We have never had any problems in hot weather.
It's more spacious inside for its envelope size.
It does use a fair amount of energy to run ( We have 2x110Ah but no solar)
Van level is not a problem.
Its simple and zero maintenance.

The Waeco is designed for upto +50 C ambient. I have never been able to find Dometic's ambient spec for a 3 way fridge. Does anyone have definitive info?

Bob


----------



## Don_Madge (May 1, 2005)

Timberland said:


> Belatedly read comments. I have a Timberland with a Waeco compressor fridge and would add the following:
> It doesn't disturb us at night.
> We have never had any problems in hot weather.
> It's more spacious inside for its envelope size.
> ...


Bob,

Is your fridge the "Hold over type" if so so have you had any problems with it.

Don


----------



## Boff (May 10, 2005)

*Re: Fridge*



Rapide561 said:


> Whilst I am not in the market for a compressor fridge, could someone please explain what one is and how it differs from a 3-way?


Hi Rapide,

a 3-way fridge works on the so-called _absorber_ principle. Explaining that in detail would take too much time, but basically it works on a reversible chemical reaction that is powered simply by heat. So an absorber fridge has no mechanically moving parts, and only needs a heat source to run. Therefore it is almost totally silent and can run on any available heat source.

A compressor fridge is the same as your household fridge. An electric motor drives a compressor that again drives the cooling cycle. A compressor fridge is much more energy-efficient than an absorber, but of course makes noise and cannot run on gas.

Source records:
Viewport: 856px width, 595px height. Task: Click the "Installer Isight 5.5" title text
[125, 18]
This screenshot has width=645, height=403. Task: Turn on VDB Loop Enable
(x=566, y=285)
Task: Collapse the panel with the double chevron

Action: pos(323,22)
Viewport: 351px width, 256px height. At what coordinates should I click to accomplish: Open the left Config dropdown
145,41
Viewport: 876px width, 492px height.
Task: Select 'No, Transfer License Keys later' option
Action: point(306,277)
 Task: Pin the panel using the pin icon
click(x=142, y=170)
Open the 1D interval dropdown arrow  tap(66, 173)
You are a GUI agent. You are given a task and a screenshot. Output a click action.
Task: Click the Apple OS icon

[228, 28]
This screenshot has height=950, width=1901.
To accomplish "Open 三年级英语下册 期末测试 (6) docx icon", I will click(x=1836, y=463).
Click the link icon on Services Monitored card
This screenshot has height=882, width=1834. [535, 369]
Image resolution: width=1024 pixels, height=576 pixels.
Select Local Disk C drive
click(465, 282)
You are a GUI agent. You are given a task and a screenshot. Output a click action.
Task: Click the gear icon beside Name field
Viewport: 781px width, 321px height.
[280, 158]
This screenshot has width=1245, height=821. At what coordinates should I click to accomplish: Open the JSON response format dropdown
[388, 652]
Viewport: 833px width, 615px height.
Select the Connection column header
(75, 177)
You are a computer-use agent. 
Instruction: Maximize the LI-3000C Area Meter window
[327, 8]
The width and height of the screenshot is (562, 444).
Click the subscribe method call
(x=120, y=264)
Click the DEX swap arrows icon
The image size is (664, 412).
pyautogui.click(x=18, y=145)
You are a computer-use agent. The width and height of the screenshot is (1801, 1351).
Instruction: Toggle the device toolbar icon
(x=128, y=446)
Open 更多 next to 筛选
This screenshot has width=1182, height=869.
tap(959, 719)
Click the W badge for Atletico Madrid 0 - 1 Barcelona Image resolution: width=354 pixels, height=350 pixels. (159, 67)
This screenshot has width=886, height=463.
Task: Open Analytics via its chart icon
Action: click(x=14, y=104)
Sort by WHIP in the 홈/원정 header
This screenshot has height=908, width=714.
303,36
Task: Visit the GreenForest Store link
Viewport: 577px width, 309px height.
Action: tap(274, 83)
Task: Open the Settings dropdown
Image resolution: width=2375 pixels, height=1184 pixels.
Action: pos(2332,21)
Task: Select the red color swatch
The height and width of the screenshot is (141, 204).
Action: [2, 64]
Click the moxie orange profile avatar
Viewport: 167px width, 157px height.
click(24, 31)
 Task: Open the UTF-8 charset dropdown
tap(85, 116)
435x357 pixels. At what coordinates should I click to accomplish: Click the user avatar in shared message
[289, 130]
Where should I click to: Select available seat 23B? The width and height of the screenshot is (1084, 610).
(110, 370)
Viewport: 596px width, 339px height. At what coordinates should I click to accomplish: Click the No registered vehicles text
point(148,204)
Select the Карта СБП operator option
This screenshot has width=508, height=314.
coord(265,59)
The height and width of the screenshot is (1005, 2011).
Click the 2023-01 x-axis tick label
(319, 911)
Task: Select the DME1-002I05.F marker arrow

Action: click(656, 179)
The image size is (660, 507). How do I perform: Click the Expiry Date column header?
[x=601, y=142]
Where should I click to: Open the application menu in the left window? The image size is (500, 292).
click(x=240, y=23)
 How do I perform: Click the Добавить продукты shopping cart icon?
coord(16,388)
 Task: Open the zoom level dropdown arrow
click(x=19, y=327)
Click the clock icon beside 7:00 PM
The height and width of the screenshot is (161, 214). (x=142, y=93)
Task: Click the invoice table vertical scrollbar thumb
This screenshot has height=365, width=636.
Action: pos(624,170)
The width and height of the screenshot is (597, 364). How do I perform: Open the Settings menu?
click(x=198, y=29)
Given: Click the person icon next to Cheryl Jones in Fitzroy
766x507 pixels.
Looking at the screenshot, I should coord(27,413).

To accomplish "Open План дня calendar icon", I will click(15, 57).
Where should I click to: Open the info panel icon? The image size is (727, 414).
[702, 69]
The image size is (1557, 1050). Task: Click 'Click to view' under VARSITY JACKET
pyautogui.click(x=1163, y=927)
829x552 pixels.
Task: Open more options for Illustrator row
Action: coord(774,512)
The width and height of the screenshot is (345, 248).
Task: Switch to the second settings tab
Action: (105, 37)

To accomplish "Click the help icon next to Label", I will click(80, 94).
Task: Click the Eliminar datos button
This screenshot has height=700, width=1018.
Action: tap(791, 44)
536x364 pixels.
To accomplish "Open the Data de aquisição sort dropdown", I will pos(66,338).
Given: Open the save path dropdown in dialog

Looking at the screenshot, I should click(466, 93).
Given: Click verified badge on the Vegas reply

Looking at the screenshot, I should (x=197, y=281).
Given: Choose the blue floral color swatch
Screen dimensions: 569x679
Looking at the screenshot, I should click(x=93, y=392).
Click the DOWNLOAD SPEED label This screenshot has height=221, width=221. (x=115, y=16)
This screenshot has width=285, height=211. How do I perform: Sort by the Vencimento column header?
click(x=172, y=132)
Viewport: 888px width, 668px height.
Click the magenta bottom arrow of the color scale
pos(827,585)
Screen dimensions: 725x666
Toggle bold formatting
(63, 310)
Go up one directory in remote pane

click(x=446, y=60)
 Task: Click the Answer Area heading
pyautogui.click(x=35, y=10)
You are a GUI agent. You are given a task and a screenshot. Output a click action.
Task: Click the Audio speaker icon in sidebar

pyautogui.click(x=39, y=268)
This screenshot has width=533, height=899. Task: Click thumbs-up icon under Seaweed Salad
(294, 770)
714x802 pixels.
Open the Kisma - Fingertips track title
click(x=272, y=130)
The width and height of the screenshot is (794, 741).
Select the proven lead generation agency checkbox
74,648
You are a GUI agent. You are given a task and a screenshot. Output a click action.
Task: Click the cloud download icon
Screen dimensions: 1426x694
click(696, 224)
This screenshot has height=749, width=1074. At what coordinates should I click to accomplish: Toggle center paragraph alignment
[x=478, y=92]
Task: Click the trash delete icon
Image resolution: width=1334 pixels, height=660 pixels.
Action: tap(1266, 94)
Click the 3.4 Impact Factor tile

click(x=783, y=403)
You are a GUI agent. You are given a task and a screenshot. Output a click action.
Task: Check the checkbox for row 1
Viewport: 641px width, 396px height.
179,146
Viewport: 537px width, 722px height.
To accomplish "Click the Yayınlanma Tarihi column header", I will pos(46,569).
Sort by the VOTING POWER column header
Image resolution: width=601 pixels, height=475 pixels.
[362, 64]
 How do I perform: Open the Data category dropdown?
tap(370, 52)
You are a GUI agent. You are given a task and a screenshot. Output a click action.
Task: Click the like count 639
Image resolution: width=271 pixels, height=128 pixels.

PROBLEMS TO WORK ON:
1/ List every forum username in the fridge thread that appears either as a post header or directly before "said:".
2/ Reproduce the fridge thread word for word from "The Waeco is" up to and including "(May 1, 2005)".

ANSWER SET:
1/ Don_Madge, Boff, Timberland, Rapide561

2/
The Waeco is designed for upto +50 C ambient. I have never been able to find Dometic's ambient spec for a 3 way fridge. Does anyone have definitive info?

Bob


----------



## Don_Madge (May 1, 2005)